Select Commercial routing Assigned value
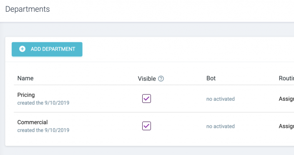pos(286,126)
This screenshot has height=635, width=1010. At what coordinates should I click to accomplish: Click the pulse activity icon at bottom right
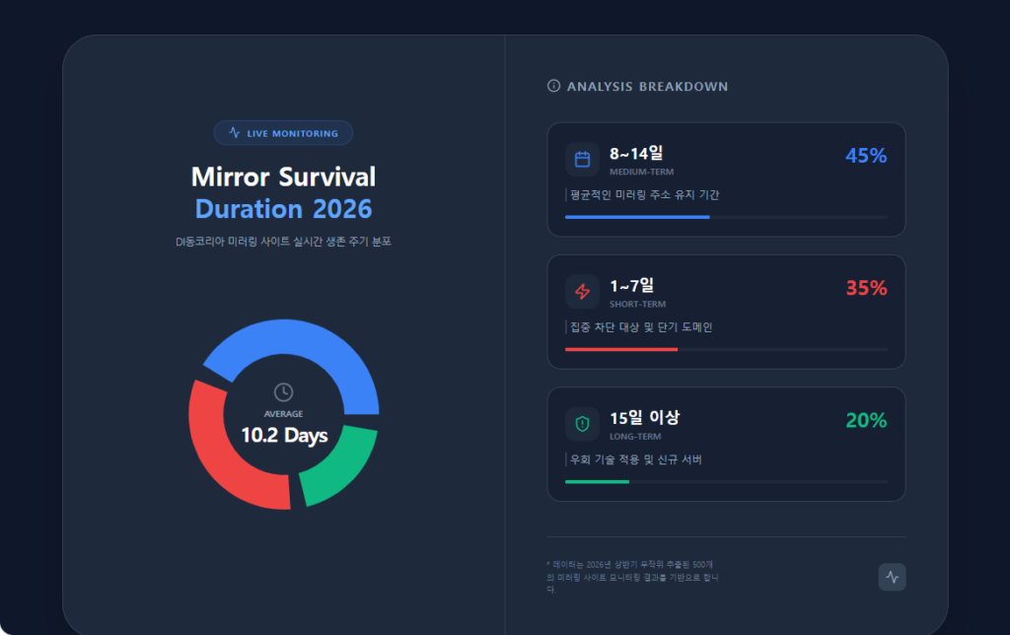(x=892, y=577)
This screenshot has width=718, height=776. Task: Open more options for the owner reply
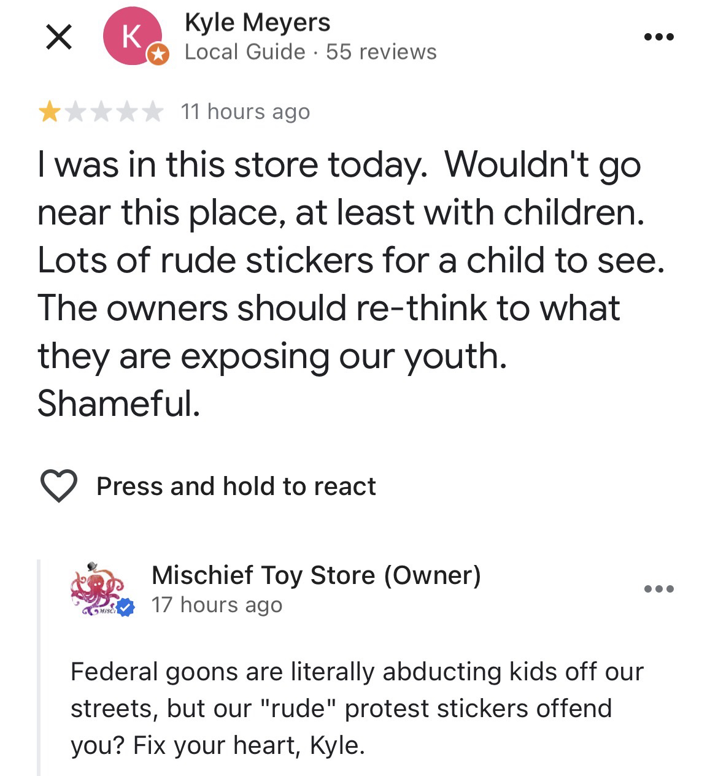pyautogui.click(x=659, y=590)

**PROBLEM TO WORK ON:** When restating the records word for word, omit any picture they contain.

**COMPLETED TASK:**
Select Commercial routing Assigned value
pos(286,126)
This screenshot has height=635, width=1010. At what coordinates should I click to accomplish: Click the pulse activity icon at bottom right
(x=892, y=577)
This screenshot has width=718, height=776. Task: Open more options for the owner reply
pyautogui.click(x=659, y=590)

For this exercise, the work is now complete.